Miércoles diez con nueve

Se callaron todas las voces. Las manos han sido atadas. Que se apague la lámpara finita y se resquebraje el vidrio de tus ojos. Que se agote mi sudor y se evapore mi último refugio. Marcas y rastros de una memoria rota.

De reojo.


Hay una soledad en esta ventana. Hay vidrios que reportan cuerpos caminando y camas vacías. Luces en las paredes de televisores prendidos que nadie ve. Un cuerpo que gira intentando atrapar el sueño sobre una alfombra rota y que ahora mira por su ventana. Hace el sol de las cuatro y la ciudad que está viva parece muerta. Entre estas paredes, metido en este cubículo con una puerta bloqueda por mis propias manos y la nevera vacía. Días en que el agua corre tonta y sola mientras me baño y entreveo mi propio reflejo en las baldosas.

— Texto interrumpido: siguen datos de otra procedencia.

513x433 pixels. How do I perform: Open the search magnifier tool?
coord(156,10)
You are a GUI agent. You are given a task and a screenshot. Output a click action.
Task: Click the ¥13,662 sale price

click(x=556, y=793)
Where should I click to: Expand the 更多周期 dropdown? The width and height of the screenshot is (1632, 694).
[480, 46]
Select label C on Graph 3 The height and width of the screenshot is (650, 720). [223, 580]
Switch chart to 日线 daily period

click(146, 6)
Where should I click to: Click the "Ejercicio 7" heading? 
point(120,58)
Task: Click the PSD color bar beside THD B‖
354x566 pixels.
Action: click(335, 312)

Percibo más las grietas que a mí mismo. Aveces canto. Aveces creo que cantar se asemeja a volar. Aveces bailo y camino y cuento los pasos entre cada cuarto y brillo descalzo el piso de madera esperando abrir un túnel invisible entre cada vivienda y hundirme bajo las vigas que sostienen este edificio viejo y gritar y gritar sumergido todo con la boca llena de tierra. Creo que la historia lo resuelve todo. Que recorrer con mi propia sangre la Reforma o los Templarios, quizás Al-Ándalus, la sombra de eso que llaman Lucy, el acero y la espada, el vapor que empuja, el aceite negro que apaga, creo que lamer todo lo escrito y tallado me pondrá en el camino de vuelta al tiempo y la entropía. Que me devolveré olvidando que soy y existo y me soy en esta hora en que me tocó vivir y vivirte. Empujar a Juana de su hoguera y dejar mi cuerpo abandonado entre esas llamas. Que sea ella quien se haga Santa y yo sólo cenizas.  Me curo, cumplo la expiación de mis propias imágenes de cuando duermo o cuando te toco y nos tocamos y quiero que las rocas converjan en mí y ropan mis huesos, de cuando debo introducirme en vagones irrespirables sin luz y con el destino repetible de siempre, de todos los años, de todos los días, con la maldita e imparable rutina, con la carga de todos esos que se hayan a sí mismos fabulosos y sienten el deber de compartir su fabulosidad a gritos y empujones y de esos miedosos que quisieran no estar ahí y no tener que reunir siempre monedas y todos los días pensar que o esto o comer. Me sufro. Me desgarro desnudo frente al único espejo que puedo ver. No tengo esa piel que quiero vestir ni son esos ojos los que he deseado para ver. Pero me queda el equilibrio, el máximo desorden, el fin o cuando menos ese fin.

Viernes catorce con doce

Viernes que duelen. Viernes que arrancan y filtran entre heridas ya existentes cada rostro apacible, cada suspiro feliz. Queda un cuarto vacío y un grito. La sombra de algo que puede ser. ¿Cómo dar nombre a lo que avergüenza? ¿Cómo mirar el cuerpo herido, la voluntad mancillada?

Domingo nueve con doce

Vigilancia. Un punto rojo que desencadena todos los patrones de los cuerpos y sus sombras. Un rostro que te ve mientras duermes bajo las cobijas, entre las puertas, entre cada átomo e incierto corpúsculo de aire aspirado, de calle y avaricia. Cuando mientes. Pero no cuando te mienten. Cuando eres el engaño y engañado. Quizás cuando mueres.

Viernes cero con siete

Sólo soplas. Árboles que caen en las noches mientras las calles protegen borrachos dormidos y piernas desnudas. Horas que se filtran por entre ventanas sin ojos y aquellos cuerpos despiertos que cuentan y recuentan las manchas en las paredes. A medio andar saben que no andarán. Se harán una cobija de suspiros por esa noche sin sueño, por ese rato de insomnio.

Lunes tres con cero

Y paredes que te hiciste, cajones de risas apagadas. Aguas de olas enormes y futuras que acabaron la llama que tú mismo soplaste. Te disolviste en tu argumento y la luz blanca de tus ojos enfrentó el diamante y el chasquido. Apareciste entre los matorrales: tendido y sereno. ¿Por cuántas horas las nubes miras?